Dan keduanya pun, duduk di ruang tamu membicarakan masalah Zaid dan Pelita.

"Gimana neng, keputusannya semua ada dikamu, mau nerima ato ga khitbah Zaid ini?," tanya Abah.

"Neng mau kok Bah, nerima khitbah kak Zaid," jawab Pelita malu-malu.

Sementara yang lain mengucap Alhamdulillah, dan Zaid hanya menampakkan senyum di wajahnya.

Akad nikah pun, berlangsung khitmat dengan dihadiri keluarga dan kerabat terdekat di rumah Pelita.

Ia amat begitu cantik, mengenakan gamis dan hijab beruansa putih, dan Zaid mengenakan koko dan peci putih begitu tampan.

"Saya terima nikahnya, Pelita Khumairah binti Walid dengan seperangkat alat shalat dan hafalan surat ar-rahman dibayar tunai," jawab Zaid mantap, ketika akad dilangsungkan.

Setelah itu ia pun, membaca surat ar-rahman hingga ayat terakhir semua yang ada di sana mengucap syukur.

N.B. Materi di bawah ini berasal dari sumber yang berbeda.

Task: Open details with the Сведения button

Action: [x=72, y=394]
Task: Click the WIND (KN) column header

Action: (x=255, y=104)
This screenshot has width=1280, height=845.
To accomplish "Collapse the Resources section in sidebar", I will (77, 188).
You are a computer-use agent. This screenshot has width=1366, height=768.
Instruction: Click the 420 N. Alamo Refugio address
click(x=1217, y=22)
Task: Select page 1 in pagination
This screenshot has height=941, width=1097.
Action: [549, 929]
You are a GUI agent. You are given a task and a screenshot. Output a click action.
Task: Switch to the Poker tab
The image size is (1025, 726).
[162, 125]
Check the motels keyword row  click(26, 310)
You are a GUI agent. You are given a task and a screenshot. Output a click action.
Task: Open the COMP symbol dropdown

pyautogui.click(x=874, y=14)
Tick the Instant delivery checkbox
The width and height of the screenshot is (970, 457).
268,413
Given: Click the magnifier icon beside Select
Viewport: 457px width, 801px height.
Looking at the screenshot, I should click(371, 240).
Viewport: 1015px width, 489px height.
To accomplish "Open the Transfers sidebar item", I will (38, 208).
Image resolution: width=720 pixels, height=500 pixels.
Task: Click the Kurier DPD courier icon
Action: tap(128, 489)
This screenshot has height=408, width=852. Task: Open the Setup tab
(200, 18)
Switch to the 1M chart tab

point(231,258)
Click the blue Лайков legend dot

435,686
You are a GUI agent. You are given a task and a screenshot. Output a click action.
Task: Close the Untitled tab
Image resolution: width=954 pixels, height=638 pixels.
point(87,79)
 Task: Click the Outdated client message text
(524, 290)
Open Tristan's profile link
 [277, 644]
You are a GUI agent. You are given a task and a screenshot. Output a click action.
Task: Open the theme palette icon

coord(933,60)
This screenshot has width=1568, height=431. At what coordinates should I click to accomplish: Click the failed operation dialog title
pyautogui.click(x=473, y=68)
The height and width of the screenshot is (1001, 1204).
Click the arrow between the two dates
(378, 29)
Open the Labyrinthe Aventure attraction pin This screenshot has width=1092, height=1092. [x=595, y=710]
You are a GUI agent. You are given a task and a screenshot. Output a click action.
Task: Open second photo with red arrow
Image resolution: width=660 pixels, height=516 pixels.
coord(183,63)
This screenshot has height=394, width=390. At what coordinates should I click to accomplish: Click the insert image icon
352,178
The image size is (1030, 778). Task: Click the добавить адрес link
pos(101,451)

Kedua pengantin pun, bertukar cincin dengan rona kebahagiaan terpancar dari wajah keduanya, Pelita mencium tangan Zaid dan Zaid pun mencium kening Pelita.

Semua keluarga dan kerabat, bersuka cita merayakan pernikahan begitu dengan Zahra, yang berhasil mempersatukan mereka berdua.